Good for you both!  Keep us posted on how you like it.


----------



## Bobw235 (Jul 6, 2016)

My wife and I joined in January and go a few times each week.  We were there today.  I'm jogging on the treadmill (15 minutes today) and lifting weights.  Feels great!  Didn't go with the personal trainer to save some money.


----------



## QuickSilver (Jul 6, 2016)

Bobw235 said:


> My wife and I joined in January and go a few times each week.  We were there today.  I'm jogging on the treadmill (15 minutes today) and lifting weights.  Feels great!  Didn't go with the personal trainer to save some money.



It's $42 a session..  I may take one or two sessions just to get an idea of a routine designed for me.. and then follow that routine on my visits.  Looking to flatten the tummy and to add definition to my leg muscles.


----------



## Bobw235 (Jul 6, 2016)

QuickSilver said:


> It's $42 a session..  I may take one or two sessions just to get an idea of a routine designed for me.. and then follow that routine on my visits.  Looking to flatten the tummy and to add definition to my leg muscles.

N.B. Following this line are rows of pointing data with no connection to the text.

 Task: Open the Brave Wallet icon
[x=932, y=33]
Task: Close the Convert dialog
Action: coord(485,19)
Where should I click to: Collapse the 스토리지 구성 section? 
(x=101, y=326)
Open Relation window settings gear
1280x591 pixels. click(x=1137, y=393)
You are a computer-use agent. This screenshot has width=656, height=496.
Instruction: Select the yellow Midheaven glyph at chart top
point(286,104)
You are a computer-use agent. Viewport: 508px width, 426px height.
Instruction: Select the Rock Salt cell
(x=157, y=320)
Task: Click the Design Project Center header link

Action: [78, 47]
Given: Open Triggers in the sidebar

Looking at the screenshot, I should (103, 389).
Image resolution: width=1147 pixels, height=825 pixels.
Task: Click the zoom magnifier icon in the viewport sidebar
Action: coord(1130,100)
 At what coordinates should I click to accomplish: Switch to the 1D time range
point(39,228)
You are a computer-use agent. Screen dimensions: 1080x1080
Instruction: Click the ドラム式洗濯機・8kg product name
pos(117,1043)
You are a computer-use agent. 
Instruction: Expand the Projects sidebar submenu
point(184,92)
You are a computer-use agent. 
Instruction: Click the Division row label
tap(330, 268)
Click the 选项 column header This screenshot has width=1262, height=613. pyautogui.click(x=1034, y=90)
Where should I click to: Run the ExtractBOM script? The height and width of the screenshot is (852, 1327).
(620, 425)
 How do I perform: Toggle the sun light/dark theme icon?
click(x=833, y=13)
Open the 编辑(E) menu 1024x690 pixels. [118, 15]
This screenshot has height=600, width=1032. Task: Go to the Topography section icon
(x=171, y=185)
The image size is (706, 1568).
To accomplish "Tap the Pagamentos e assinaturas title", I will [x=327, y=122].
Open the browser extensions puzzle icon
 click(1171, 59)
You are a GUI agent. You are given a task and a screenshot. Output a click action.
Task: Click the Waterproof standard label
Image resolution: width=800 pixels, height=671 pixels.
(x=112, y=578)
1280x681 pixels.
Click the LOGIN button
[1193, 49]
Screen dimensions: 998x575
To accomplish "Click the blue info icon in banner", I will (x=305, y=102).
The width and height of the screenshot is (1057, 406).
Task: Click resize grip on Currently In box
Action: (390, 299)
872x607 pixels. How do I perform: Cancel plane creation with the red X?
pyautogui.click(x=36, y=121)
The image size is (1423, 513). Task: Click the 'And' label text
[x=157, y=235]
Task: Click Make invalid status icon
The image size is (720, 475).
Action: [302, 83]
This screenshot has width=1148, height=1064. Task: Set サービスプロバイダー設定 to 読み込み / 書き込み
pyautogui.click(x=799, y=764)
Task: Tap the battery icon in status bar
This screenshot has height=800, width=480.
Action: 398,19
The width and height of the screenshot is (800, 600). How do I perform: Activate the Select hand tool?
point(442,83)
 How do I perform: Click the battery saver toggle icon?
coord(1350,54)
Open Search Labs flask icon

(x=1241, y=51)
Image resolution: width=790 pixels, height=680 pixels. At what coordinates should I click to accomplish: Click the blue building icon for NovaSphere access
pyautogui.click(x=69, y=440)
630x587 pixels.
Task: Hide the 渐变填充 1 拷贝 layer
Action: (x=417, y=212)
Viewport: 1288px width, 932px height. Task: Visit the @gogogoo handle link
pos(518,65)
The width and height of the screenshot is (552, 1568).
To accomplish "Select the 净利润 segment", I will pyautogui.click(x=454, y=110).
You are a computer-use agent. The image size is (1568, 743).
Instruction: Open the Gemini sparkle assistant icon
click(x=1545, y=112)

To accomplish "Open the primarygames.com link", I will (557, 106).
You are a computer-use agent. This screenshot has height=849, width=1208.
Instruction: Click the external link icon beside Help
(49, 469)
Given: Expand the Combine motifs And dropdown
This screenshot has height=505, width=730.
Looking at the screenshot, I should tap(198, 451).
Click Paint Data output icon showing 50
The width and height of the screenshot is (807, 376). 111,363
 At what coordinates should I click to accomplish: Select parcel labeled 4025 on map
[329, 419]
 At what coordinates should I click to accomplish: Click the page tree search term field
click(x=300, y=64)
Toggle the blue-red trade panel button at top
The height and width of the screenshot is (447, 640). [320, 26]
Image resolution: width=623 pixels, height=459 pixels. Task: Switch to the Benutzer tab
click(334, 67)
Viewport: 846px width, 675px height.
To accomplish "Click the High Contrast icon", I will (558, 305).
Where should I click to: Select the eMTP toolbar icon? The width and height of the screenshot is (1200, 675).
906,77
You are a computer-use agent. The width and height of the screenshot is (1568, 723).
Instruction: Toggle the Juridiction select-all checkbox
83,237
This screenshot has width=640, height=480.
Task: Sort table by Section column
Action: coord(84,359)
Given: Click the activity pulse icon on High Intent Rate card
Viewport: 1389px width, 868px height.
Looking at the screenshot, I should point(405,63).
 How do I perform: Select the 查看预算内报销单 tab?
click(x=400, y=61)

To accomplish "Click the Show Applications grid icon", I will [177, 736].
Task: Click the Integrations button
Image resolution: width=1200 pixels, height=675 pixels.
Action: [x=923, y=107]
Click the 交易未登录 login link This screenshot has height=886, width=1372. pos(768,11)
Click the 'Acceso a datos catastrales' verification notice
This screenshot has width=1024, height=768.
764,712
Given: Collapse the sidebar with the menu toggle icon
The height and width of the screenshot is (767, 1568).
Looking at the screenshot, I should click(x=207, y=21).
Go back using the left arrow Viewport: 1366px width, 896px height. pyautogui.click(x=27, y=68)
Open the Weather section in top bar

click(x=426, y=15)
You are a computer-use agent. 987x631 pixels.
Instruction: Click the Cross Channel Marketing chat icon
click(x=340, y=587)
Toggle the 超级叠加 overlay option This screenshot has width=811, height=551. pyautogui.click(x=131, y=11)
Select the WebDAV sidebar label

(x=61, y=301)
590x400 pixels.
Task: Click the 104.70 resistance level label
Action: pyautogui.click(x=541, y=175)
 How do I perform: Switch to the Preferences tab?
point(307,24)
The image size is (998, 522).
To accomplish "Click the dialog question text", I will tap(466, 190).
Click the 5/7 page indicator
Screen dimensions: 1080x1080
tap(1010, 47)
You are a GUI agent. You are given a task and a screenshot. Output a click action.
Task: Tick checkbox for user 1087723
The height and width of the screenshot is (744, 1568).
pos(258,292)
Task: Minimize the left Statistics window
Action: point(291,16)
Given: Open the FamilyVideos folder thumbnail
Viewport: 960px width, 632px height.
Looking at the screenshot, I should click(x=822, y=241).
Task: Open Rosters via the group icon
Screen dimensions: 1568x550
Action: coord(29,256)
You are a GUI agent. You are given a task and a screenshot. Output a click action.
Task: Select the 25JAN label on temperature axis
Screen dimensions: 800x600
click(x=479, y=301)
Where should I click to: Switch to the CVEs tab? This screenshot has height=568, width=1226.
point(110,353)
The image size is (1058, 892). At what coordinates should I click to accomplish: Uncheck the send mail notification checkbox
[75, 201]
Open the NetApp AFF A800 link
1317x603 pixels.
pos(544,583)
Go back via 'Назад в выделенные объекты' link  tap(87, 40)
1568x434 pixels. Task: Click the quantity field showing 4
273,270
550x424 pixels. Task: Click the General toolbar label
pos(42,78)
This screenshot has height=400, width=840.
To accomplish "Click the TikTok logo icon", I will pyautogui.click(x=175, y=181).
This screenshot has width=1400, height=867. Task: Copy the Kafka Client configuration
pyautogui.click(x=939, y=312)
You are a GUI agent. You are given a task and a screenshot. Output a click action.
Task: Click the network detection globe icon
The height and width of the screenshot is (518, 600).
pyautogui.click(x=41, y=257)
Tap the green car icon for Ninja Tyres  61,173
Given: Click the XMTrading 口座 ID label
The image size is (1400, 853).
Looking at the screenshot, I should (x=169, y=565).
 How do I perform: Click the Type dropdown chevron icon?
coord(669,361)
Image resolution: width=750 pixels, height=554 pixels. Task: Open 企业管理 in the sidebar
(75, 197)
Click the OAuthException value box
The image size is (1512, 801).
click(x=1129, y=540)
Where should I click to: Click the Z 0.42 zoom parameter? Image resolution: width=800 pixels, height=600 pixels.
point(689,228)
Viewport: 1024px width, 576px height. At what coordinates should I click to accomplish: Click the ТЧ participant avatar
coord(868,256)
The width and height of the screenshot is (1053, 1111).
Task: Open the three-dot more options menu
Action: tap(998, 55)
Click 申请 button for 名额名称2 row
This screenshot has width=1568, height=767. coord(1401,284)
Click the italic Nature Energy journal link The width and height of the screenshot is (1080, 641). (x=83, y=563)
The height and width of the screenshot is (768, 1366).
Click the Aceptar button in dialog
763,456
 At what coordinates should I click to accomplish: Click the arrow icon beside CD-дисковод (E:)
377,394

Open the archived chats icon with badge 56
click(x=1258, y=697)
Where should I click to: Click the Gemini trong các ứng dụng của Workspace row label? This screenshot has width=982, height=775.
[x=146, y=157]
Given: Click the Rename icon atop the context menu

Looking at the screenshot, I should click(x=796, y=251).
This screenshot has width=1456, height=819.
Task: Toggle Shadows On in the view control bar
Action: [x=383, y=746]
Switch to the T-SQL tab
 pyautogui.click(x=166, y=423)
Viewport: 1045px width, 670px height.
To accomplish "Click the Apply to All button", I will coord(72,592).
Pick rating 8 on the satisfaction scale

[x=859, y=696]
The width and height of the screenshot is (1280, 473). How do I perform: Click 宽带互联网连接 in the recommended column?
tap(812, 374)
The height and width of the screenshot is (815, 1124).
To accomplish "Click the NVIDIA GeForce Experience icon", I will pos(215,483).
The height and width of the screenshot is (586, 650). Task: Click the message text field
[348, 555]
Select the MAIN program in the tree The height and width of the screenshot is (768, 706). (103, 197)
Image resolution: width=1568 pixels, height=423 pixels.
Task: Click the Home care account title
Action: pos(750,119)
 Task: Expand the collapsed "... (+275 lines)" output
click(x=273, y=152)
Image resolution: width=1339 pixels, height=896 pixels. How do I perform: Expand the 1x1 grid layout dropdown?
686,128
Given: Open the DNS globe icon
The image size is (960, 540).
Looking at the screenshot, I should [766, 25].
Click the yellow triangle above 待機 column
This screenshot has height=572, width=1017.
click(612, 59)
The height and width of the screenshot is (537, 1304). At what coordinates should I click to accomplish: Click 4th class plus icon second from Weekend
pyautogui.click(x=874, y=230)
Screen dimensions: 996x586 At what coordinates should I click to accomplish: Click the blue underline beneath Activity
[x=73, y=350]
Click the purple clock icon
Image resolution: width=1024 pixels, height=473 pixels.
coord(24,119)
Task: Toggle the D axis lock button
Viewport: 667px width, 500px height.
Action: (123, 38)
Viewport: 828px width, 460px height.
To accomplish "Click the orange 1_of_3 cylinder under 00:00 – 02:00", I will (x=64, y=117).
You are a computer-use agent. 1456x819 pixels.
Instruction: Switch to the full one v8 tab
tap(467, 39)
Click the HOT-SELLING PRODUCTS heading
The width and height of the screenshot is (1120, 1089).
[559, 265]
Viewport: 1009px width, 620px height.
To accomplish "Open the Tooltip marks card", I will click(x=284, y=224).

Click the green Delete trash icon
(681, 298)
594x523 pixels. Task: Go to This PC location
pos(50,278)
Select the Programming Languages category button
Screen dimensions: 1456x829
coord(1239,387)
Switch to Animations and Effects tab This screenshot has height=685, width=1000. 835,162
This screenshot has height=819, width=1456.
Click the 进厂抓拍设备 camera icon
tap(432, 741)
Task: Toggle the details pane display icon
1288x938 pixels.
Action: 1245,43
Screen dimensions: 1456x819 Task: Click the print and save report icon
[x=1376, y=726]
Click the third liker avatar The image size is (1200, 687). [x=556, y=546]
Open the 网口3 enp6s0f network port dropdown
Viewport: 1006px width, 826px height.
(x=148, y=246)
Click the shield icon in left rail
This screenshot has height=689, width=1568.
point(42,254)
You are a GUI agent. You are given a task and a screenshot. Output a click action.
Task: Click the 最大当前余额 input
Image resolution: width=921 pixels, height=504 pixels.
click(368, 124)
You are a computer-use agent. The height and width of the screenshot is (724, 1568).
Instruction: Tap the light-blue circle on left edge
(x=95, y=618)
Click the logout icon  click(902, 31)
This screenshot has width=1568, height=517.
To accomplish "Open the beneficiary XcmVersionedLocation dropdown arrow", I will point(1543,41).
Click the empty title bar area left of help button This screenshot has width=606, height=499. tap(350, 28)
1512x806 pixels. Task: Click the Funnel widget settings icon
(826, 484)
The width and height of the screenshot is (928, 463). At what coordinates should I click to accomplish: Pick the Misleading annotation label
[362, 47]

I love feeling stronger compared to a few months ago.  I've been working the arms, back, hips and legs.  I mix it up so I don't get bored.  I make sure to get in the aerobic exercise with each visit.  Helps watching others in the gym to get ideas of things to do.  Good luck.


----------



## HazyDavey (Jul 6, 2016)

Congrat's to you both!!   I joined a little gym down the road from me just after I retired. (I wanted to keep a little routine going after working all those years.)  I usually go early in the morning around 4 days a week. There's lots of nice folks there who will help me if I have any questions. I'm sure you'll have a wonderful staff at your gym also. 

There are mornings when I just don't want to go, but after a while it gets better. Plus you'll probably going to make some new friends there also.

Good luck to both of you.


----------



## Ameriscot (Jul 6, 2016)

I've never used a trainer but have done research and asked advice from gym staff on certain muscle exercises.  Been very indulgent the last 6 weeks while with family and will be cracking the whip on myself in a few days.


----------



## fureverywhere (Jul 6, 2016)

Congratulations on taking the first step! I just discovered a local YMCA and registered my daughter yesterday. This one is beautiful. There is a heated pool, hot tub, steam room and state of the art exercise machines. They also have different classes going all day. For twenty bucks a month she has free run of the place. When the weather turns cold I'm joining too... plus they have a senior discount yaaay! I wish I had discovered this place years ago.


----------



## QuickSilver (Jul 6, 2016)

fureverywhere said:


> Congratulations on taking the first step! I just discovered a local YMCA and registered my daughter yesterday. This one is beautiful. There is a heated pool, hot tub, steam room and state of the art exercise machines. They also have different classes going all day. For twenty bucks a month she has free run of the place. When the weather turns cold I'm joining too... plus they have a senior discount yaaay! I wish I had discovered this place years ago.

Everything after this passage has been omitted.